Nonfarm payrolls increased 75k in May, below the consensus estimate of 175k, following a 224k gain in April. The previous two months were revised down by 75k on net. After revisions, the average pace of job gains in the last three months was 151k. Unemployment rate held steady at 3.6%, as the household survey showed an employment gain of 113k amid labour-force growth of 176k. If the labour market can sustain job growth near 100k per month, the unemployment rate should be able to avoid drifting higher.
At this point of the expansion, consumers, representing about 70% of the economy, are underpinning U.S. growth. The outlook for their spending gets shaky when you see that wage growth has cooled now for three straight months.

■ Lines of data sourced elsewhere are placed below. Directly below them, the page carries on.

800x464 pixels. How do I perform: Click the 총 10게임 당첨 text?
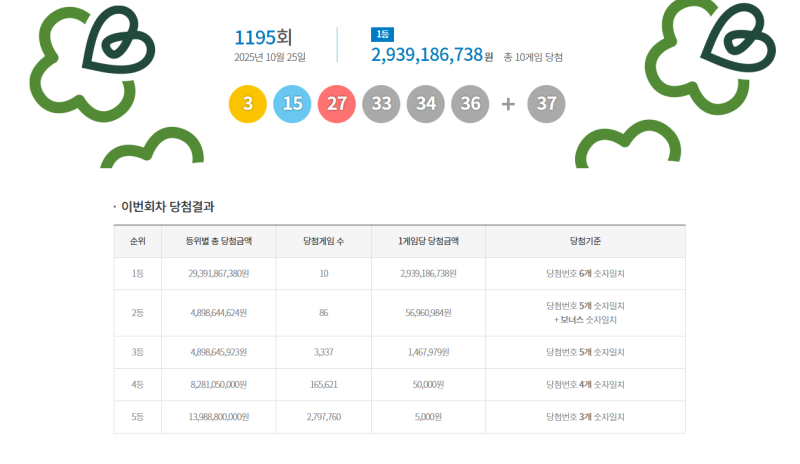(532, 57)
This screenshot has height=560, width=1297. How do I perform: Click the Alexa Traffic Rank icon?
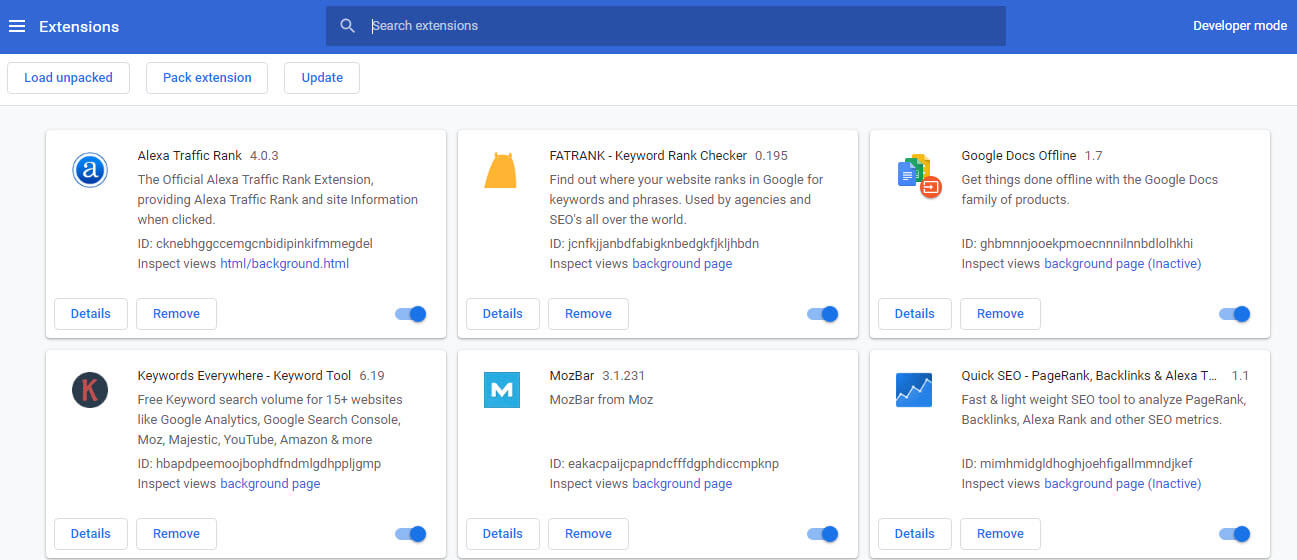(90, 171)
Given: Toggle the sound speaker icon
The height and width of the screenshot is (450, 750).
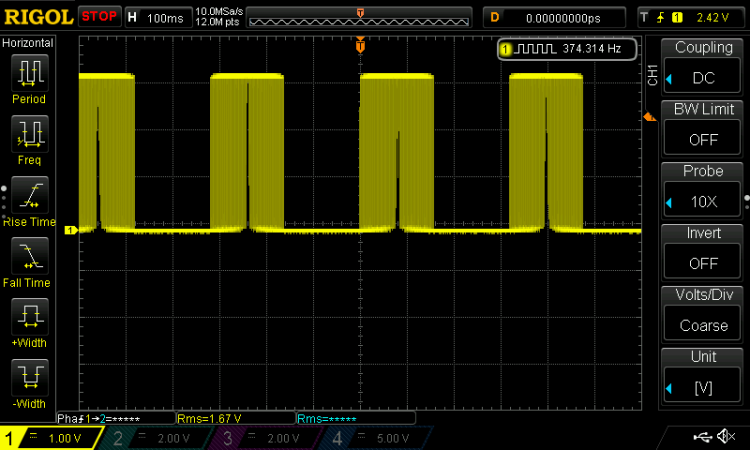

This hasn't happened since 2009.
Fed funds futures show a quarter-point cut almost fully priced in for July, and almost three-quarters of a point by the end of 2019. The two-year Treasury yield fell as much as 10 basis points to 1.78%, close to the 2019 low reached Wednesday, while the 10-year rate dipped as much as 6 basis points to 2.05%. The dollar slid.
The jobs report was sufficiently weak to evoke a market response. About 30 minutes after the release, yields on 10-year Treasuries were down 6 bps to 2.06%, while yields on two-year Treasuries declined to 1.79% from 1.87% prior. The market probability of a Fed rate cut in September ticked up to 97% from 94% just ahead of the release. The dollar declined by 0.4%.
EUR/USD – Slightly bullish.
ECB’s unwillingness to cut rate may push this pair toward 1.1350 this week.
USD/JPY – Slightly bearish.
Weak NFP increases the expectations on Fed to cut rate. This pair may approach 107.80 this week.
XAU/USD (Gold) – Slightly bearish.
We expect price to drop towards 1310 this week.
U30USD (Dow) – Slightly bearish.
Index may further lower towards 25841 this week.